Such numbers daze the mind. It's the details--fragile, individual--that melt
numbness into grief. An anklet with "Joyleen" engraved on it--found on an
ankle. Just that: an ankle. A pair of hands--one brown, one white\clasped
together. Just that. No wrists. A burly welder who drove from Ohio to help,
saying softly, "We're working in a cemetery. I'm standing in--not on, in--a
graveyard." Each lamppost, storefront, scaffolding, mailbox, is plastered
with homemade photocopied posters, a racial/ethnic rainbow of faces and
names: death the great leveler, not only of the financial CEOs--their images
usually formal, white, male, older, with suit-and-tie--but the mailroom
workers, receptionists, waiters. You pass enough of the MISSING posters and
the faces, names, descriptions become familiar. The Albanian window-cleaner
guy with the bushy eyebrows. The teenage Mexican dishwasher who had an
American flag tattoo. The janitor's assistant who'd emigrated from Ethiopia.
The Italian-American grandfather who was a doughnut-cart tender. The
23-year-old Chinese American junior pastry chef at the Windows on the World
restaurant who'd gone in early that day so she could prep a business
breakfast for 500. The firefighter who'd posed jauntily wearing his green
shamrock necktie. The dapper African-American midlevel manager with a small
gold ring in his ear who handled "minority affairs" for one of the companies.
The middle-aged secretary laughing up at the camera from her wheelchair. The
maintenance worker with a Polish name, holding his newborn baby.
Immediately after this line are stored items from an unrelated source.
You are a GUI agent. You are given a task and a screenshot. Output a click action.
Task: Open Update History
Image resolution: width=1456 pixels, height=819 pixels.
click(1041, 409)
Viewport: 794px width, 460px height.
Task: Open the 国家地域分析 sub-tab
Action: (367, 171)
Most of the
faces are smiling; most of the shots are family photos; many are recent
wedding pictures. . . .
I have little national patriotism, but I do have a passion for New York,
partly for our gritty, secular energy of endurance, and because the world
does come here: 80 countries had offices in the Twin Towers; 62 countries
lost citizens in the catastrophe; an estimated 300 of our British cousins
died, either in the planes or the buildings. My personal comfort is found not
in ceremonies or prayer services but in watching the plain, truly heroic (a
word usually misused) work of ordinary New Yorkers we take for granted every
day, who have risen to this moment unpretentiously, too busy even to notice
they're expressing the splendor of the human spirit: firefighters, medical
aides, nurses, ER doctors, police officers, sanitation workers,
construction-workers, ambulance drivers, structural engineers, crane
operators, rescue worker "tunnel rats" . . .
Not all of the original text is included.